Stored items
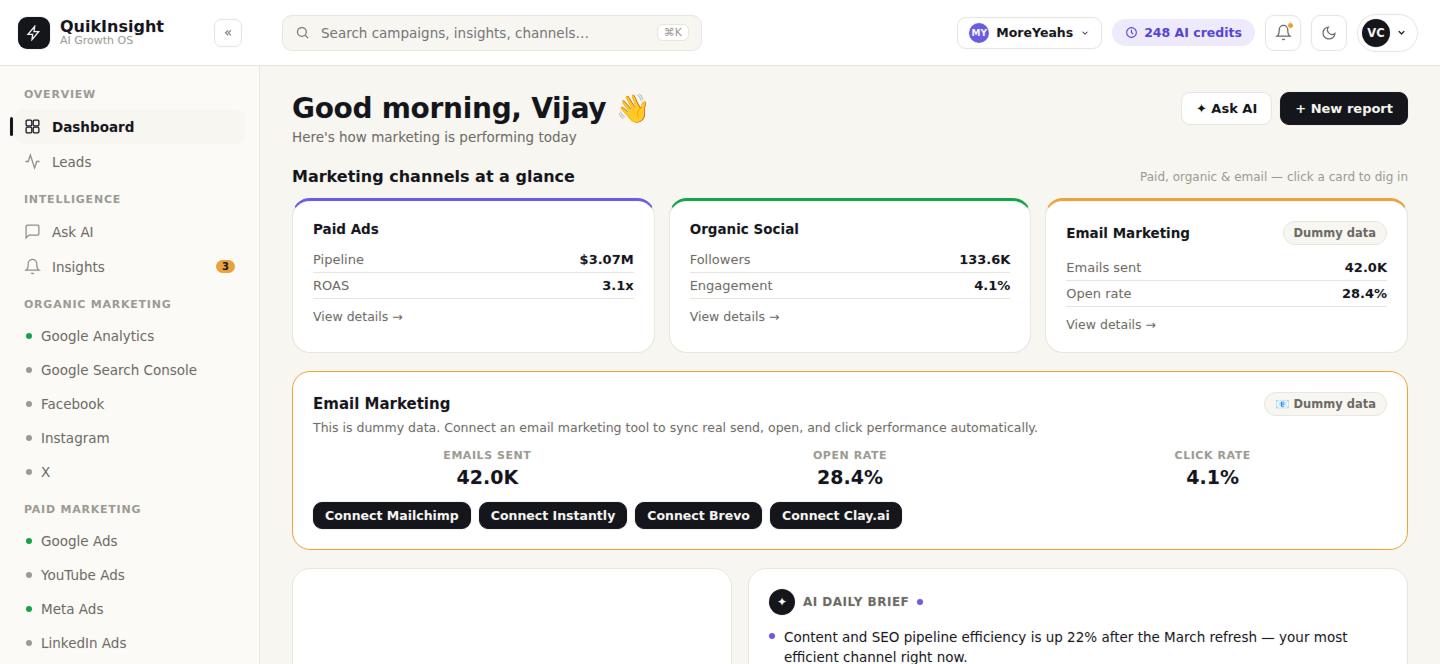Image resolution: width=1440 pixels, height=664 pixels.
Task: Select Meta Ads from the Paid Marketing section
Action: [72, 609]
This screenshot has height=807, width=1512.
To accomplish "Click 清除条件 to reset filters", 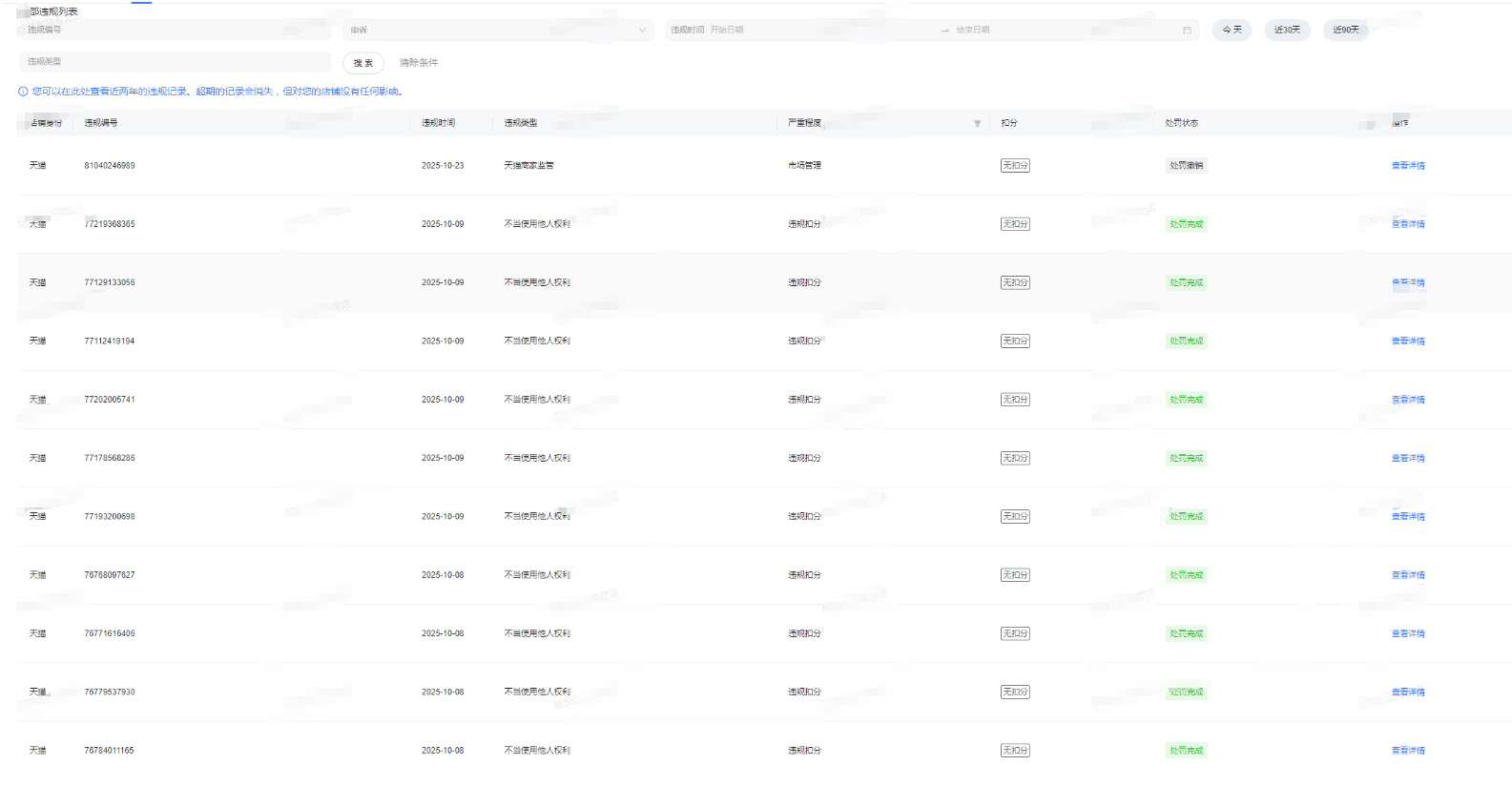I will click(419, 63).
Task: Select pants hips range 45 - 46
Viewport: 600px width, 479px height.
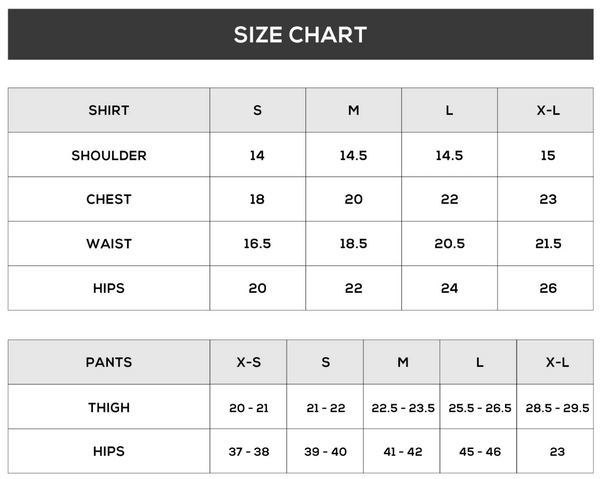Action: (479, 451)
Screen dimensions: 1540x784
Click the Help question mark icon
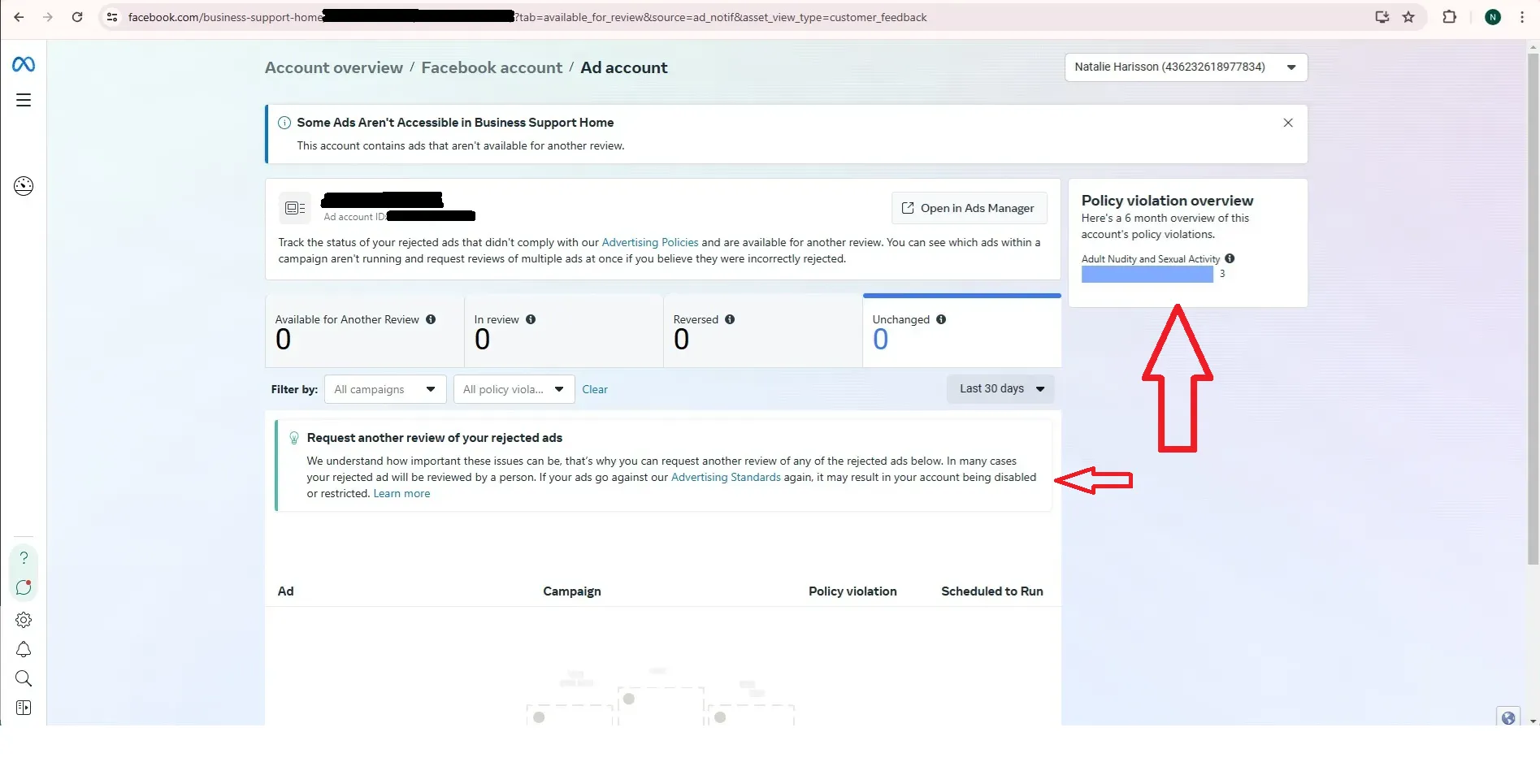click(24, 558)
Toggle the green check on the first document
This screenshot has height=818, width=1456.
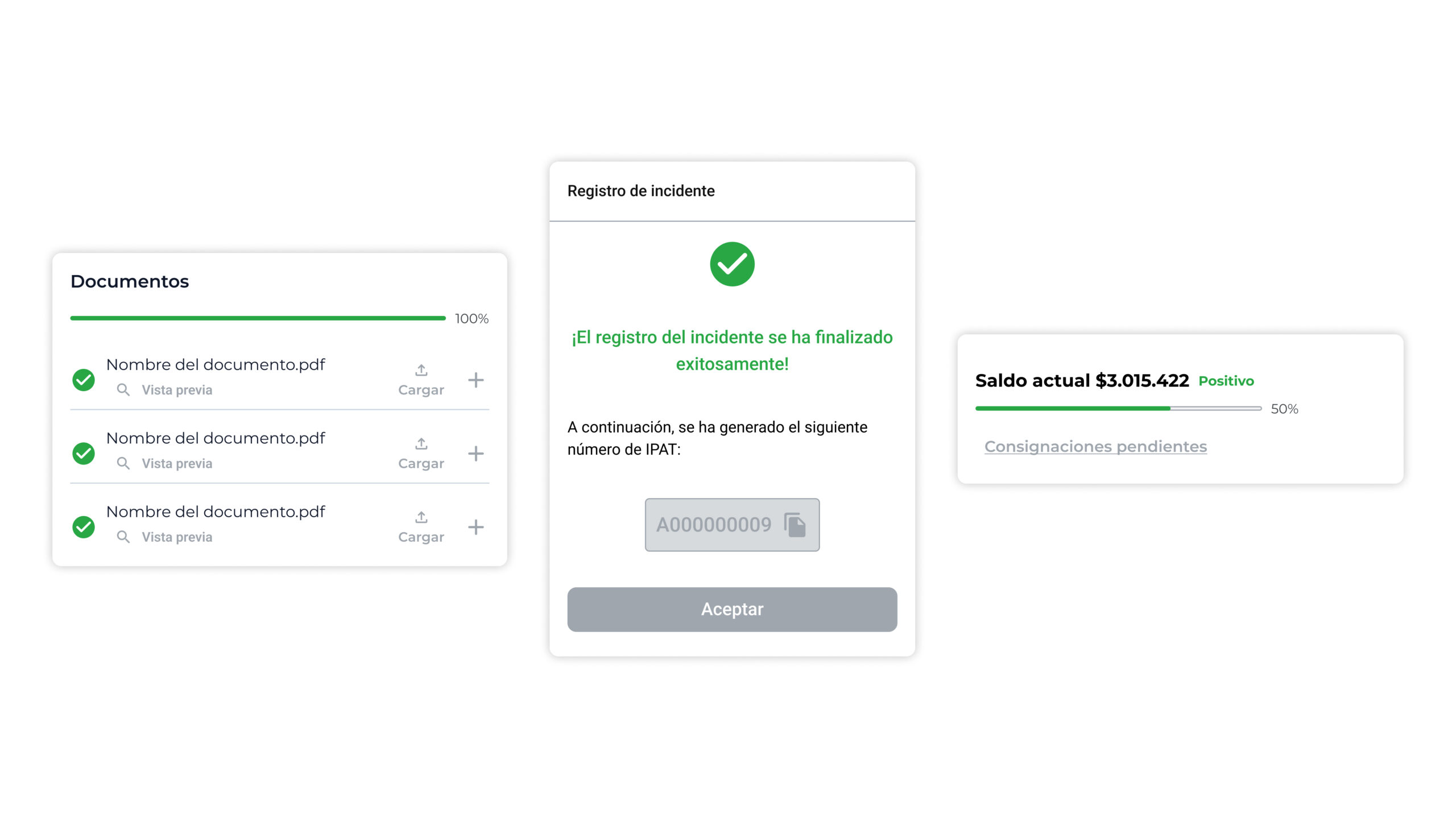coord(84,380)
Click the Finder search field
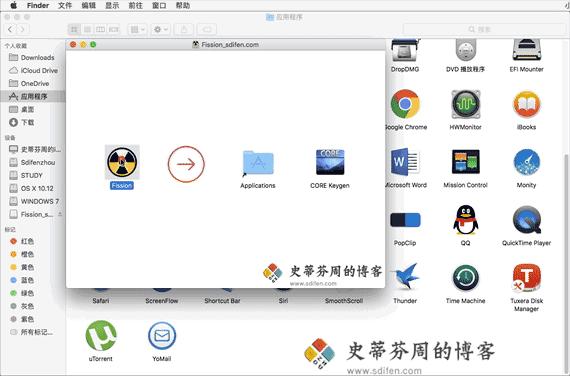570x376 pixels. (483, 29)
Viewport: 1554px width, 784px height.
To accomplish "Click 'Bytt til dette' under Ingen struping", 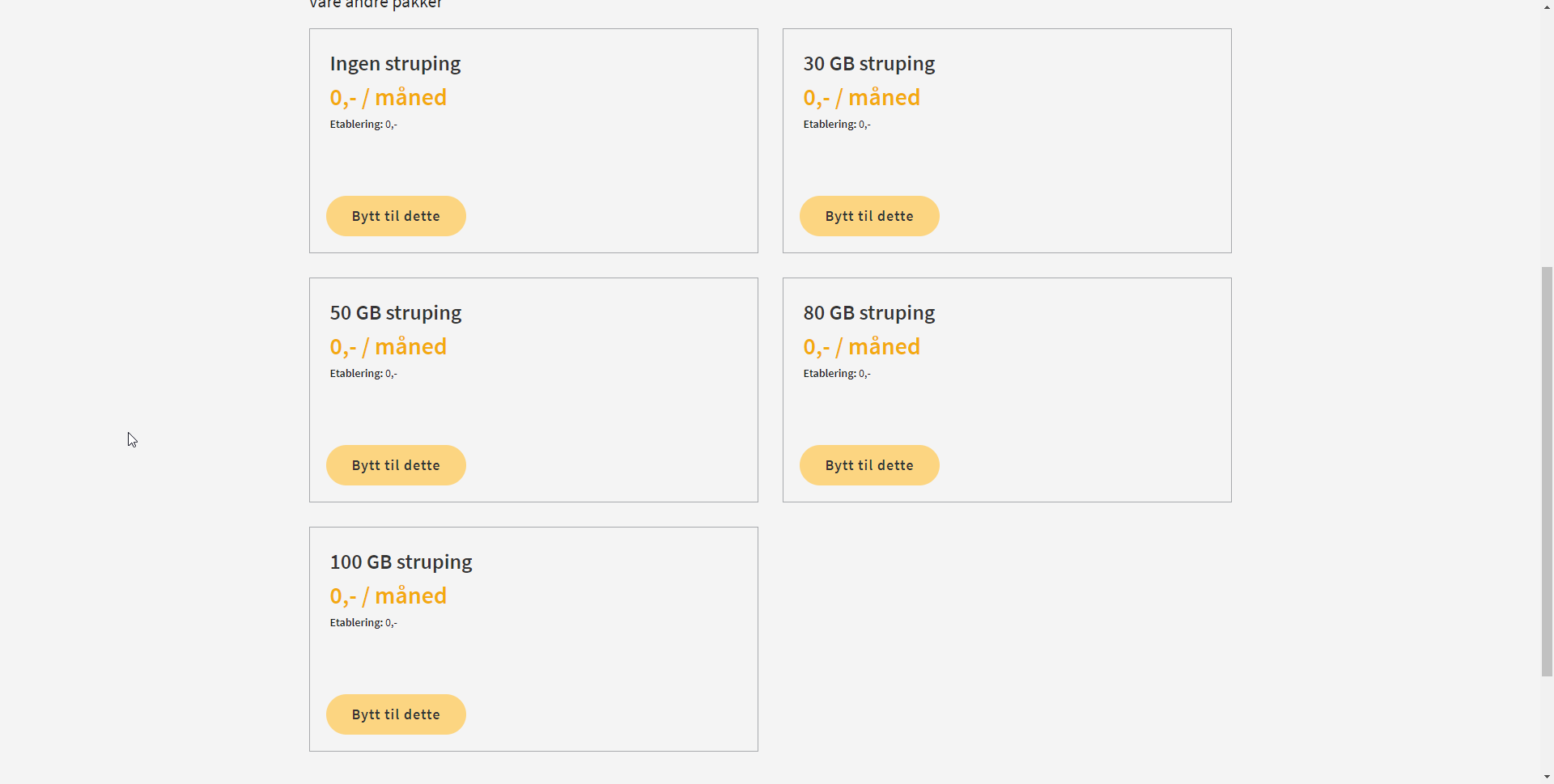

→ Your assignment:
Beginning with the line containing "Click the Finder search field" and ending with the last line of the data, output those lines exactly and nothing more. Omit every picture.

→ Solution for this exercise:
Click the Finder search field
570x376 pixels. (483, 29)
Viewport: 1554px width, 784px height.
To accomplish "Click 'Bytt til dette' under Ingen struping", 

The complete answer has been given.